I wanted to say something clever, or brave, or even cruel. Instead, I just stood in the doorway, the rectangle of warmth at my back, and waited for him to make the first move.

He looked at me, then at the car outside, then back to me. His face was unreadable, the scar on his jaw a white accent against the shadow.

“What are you doing here?” he said, finally. His voice was flat. Not angry—just tired.

I opened my mouth, but my throat closed around the words. “I’m sorry,” I managed.

He laughed, a dead sound. “For what? Telling the truth?”

I shook my head. “For not telling you first. For doing it on my own.”

He walked toward me, slow, wiping his hands on the shirt. I could see the blue of old bruises on his ribs, the thin red line of a fresh cut on the forearm. He stopped a meter away.

“Doesn’t matter,” he said. “Not anymore.”

I searched his face for anything—a flicker of hope, a hint of forgiveness. There was nothing.

I tried again. “They’re going to leave you alone, now. The Justice Department. The Bureau. I made sure of it.”

He looked past me, at the Civic, at the open world.

“You think they ever leave anyone alone?” he said. “You think that’s how this works?”

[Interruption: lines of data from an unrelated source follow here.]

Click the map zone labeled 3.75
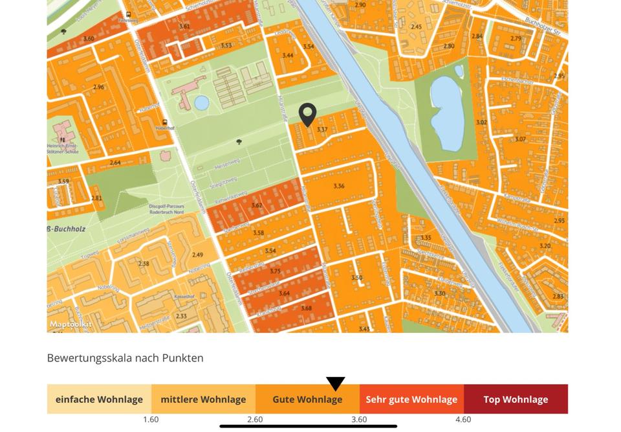 pyautogui.click(x=276, y=271)
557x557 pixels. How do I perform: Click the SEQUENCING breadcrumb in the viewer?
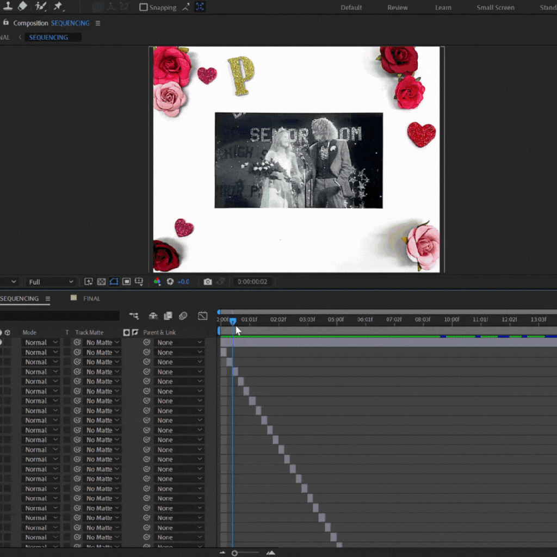[x=48, y=38]
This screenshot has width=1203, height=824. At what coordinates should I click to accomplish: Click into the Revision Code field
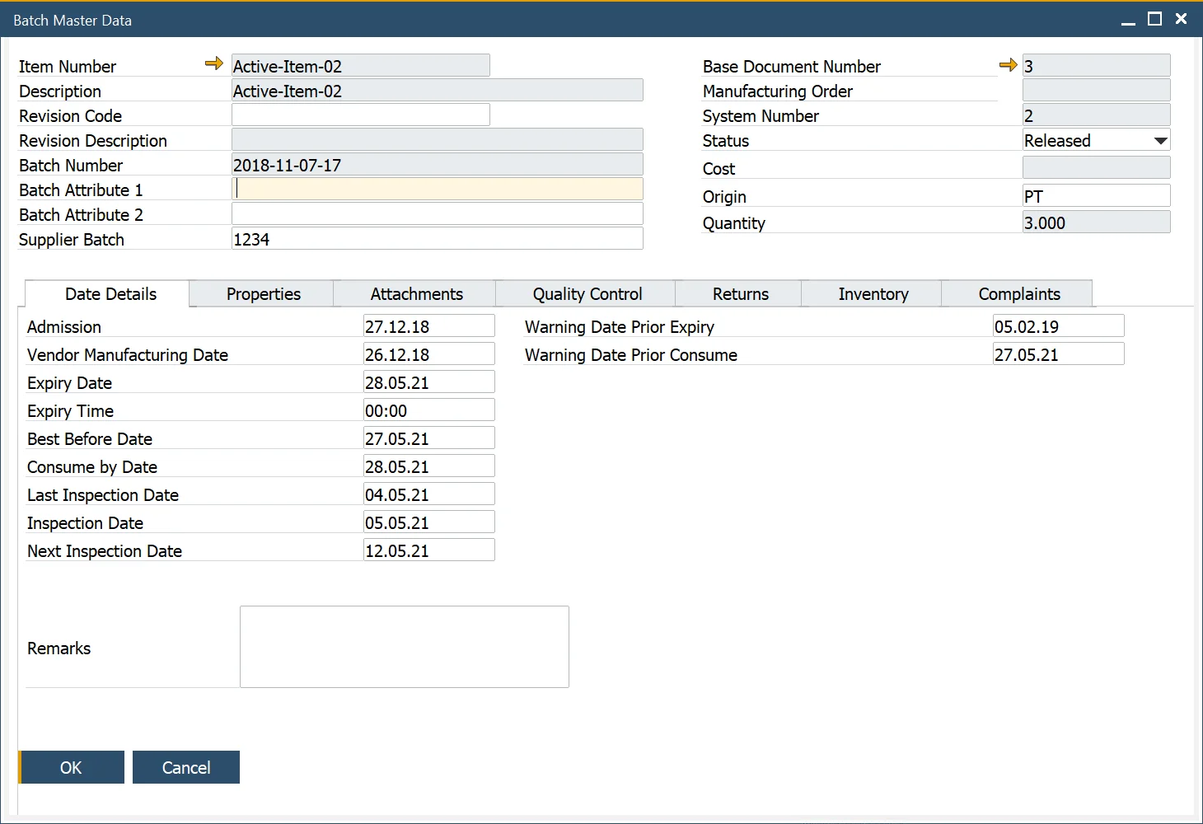pyautogui.click(x=360, y=115)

He stepped around me, picked up the wrench, and set it in the cradle of the engine block. His hands were steady, but the motion was all for show.

I closed the door behind me and let the sound of it settle.

“I just wanted to see you,” I said, voice barely audible.

He nodded. “You’ve seen me.”

The silence was worse than before, because now it belonged to both of us.

I moved closer, close enough to smell the sweat and gasoline. He didn’t move away.

“I’m not going back,” I said, meaning the lab, the way things were, all of it.

He shrugged. “You don’t have to do that.”

I reached out, hand trembling, and touched his shoulder. The muscle twitched under my palm, but he didn’t shrug me off.

“I’m sorry,” I said again.

He turned, caught my wrist in his hand, and held it there, not gentle but not rough. He stared at me, unblinking, like he was trying to memorize my face before it vanished.

“You did what you had to do,” he said. “So did I.”